To the Anishinaabe, everything and everyone – natural objects and phenomena, human beings, man-made objects, animals, plant beings, spirit beings - are interconnected and exist beyond linear time and space.
Midewiwin and the Native Way of Life
ANISHNAABE-BIMAADIZIWIN, the Native Way of Life, also called mino-bimaadiziwin, means a good, wholesome, and balanced life as each individual should live in relation to his or her community and all of Creation in order to receive good fortune, good health, and peace of heart in this world; and to gain admission into the Land of Peace in the next world.
Traditionally, material wealth does not enhance the status of a person in Anishinaabe society. Only courage, skill, and respect for the children and the Elders and the sacred web of life leads to bimaadiziwin.
For a Midewiwinini or Midewikwe, respectively a male and a female member of the Midewiwin, the age-old society of thinkers and healers, to depart from mino-miikana bimaadiziwin, the true path of life, and not return is equivalent to death.
There is, however, a cyclic notion behind this ancient knowledge. Since digression has rarely a permanent character, a Mide is expected to withdraw annually in vigil and prayer, to ask the manidoog (spirits) for guidance, and to review their life to determine whether they are still on the true path.
A wave symbolizes life and unity
The dramatic, flowing wave design of the wedding rings, which show two halves of white gold, one side matte and the other highly polished, symbolizes all of the above. Both halves of the slightly curved ring surfaces form the Universe. The wave design stands for life in its fullest sense and it is also reminiscent of a unity symbol as it reflects the duality as well as the complementary forces that exist in nature and in human nature.

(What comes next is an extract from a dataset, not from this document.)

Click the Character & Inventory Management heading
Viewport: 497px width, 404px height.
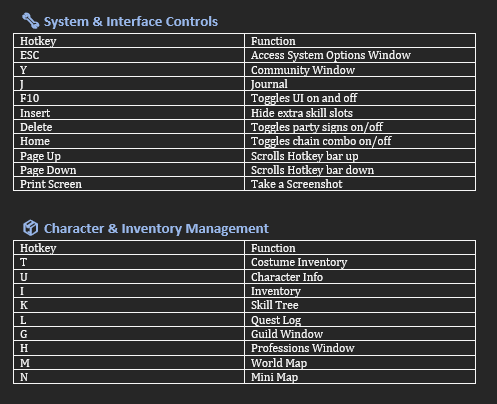(x=156, y=229)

The wave symbol reminds us of ebb and flood, or day and night, or the notion of dark versus light. It is a reminder to the owners of the rings that each living being, or union between two people, consists of two separate parts or individuals who, as if they were interflowing waters, exist and work together in close relation to each other.
So the story goes...
Giiwenh. So goes the Teaching Story about Life... such is the story of the wedding rings. Miigwech gibizindaw noongom mii dash gidaadizookoon. Thank you for listening to my storytelling today. Giga-waabamin wayiiba, I hope to see you again soon.
Click here to read the first story in the Spirit of the Great Lakes series, which centers around the incredible story of the courageous Mother Earth Water Walkers and showcases several paintings by Simone McLeod, artwork by Leland Bell, and a pen-and-ink drawing and a gold pendant by myself.

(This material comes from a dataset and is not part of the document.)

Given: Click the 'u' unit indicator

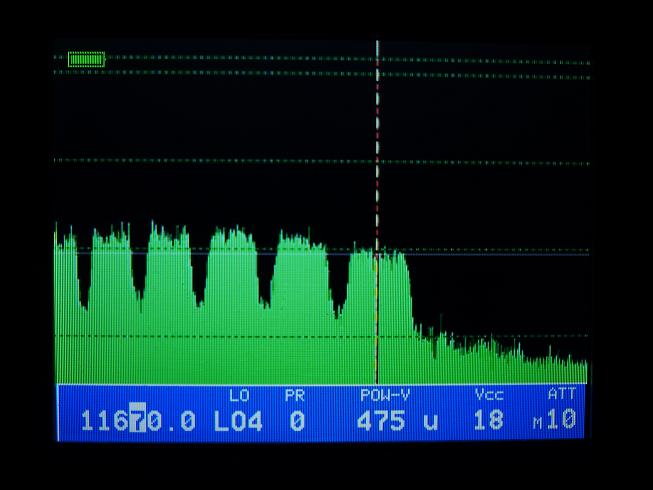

About the author/artist and his inspiration
Zhaawano Giizhik , an American currently living in the Netherlands, was born in 1959 in North Carolina, USA. Zhaawano has Anishinaabe blood running through his veins; the doodem of his ancestors from Baawitigong (Sault Ste. Marie, Upper Michigan) is Waabizheshi, Marten. As an artist and a writer and a jewelry designer, Zhaawano draws on the oral and pictorial traditions of his ancestors. For this he calls on his manidoo-minjimandamowin, or 'Spirit Memory'; which means he tries to remember the knowledge and the lessons of his ancestors. In doing so he sometimes works together with kindred artists.
To Zhaawano's ancestors the MAZINAAJIMOWIN or ‘pictorial spirit writings’ - which are rich with symbolism and have been painted throughout history on rocks and etched on other sacred items such as copper and slate, birch bark and animal hide - were a form of spiritual as well as educational communication that gave structure and meaning to the cosmos that they felt they were an integral part of.

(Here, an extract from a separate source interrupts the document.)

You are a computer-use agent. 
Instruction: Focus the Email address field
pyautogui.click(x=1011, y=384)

Many of these sacred pictographs or petroforms – some of which are many, many generations old - hide in sacred locations where the manidoog (spirits) reside, particularly in those mystic places near the lake's coastlines where the sky, the earth, the water, the underground and the underwater meet.
The way Zhaawano understands it, it is in these sacred places invisible to the ordinary, waking eye that his design and storyteller's inspiration originate from.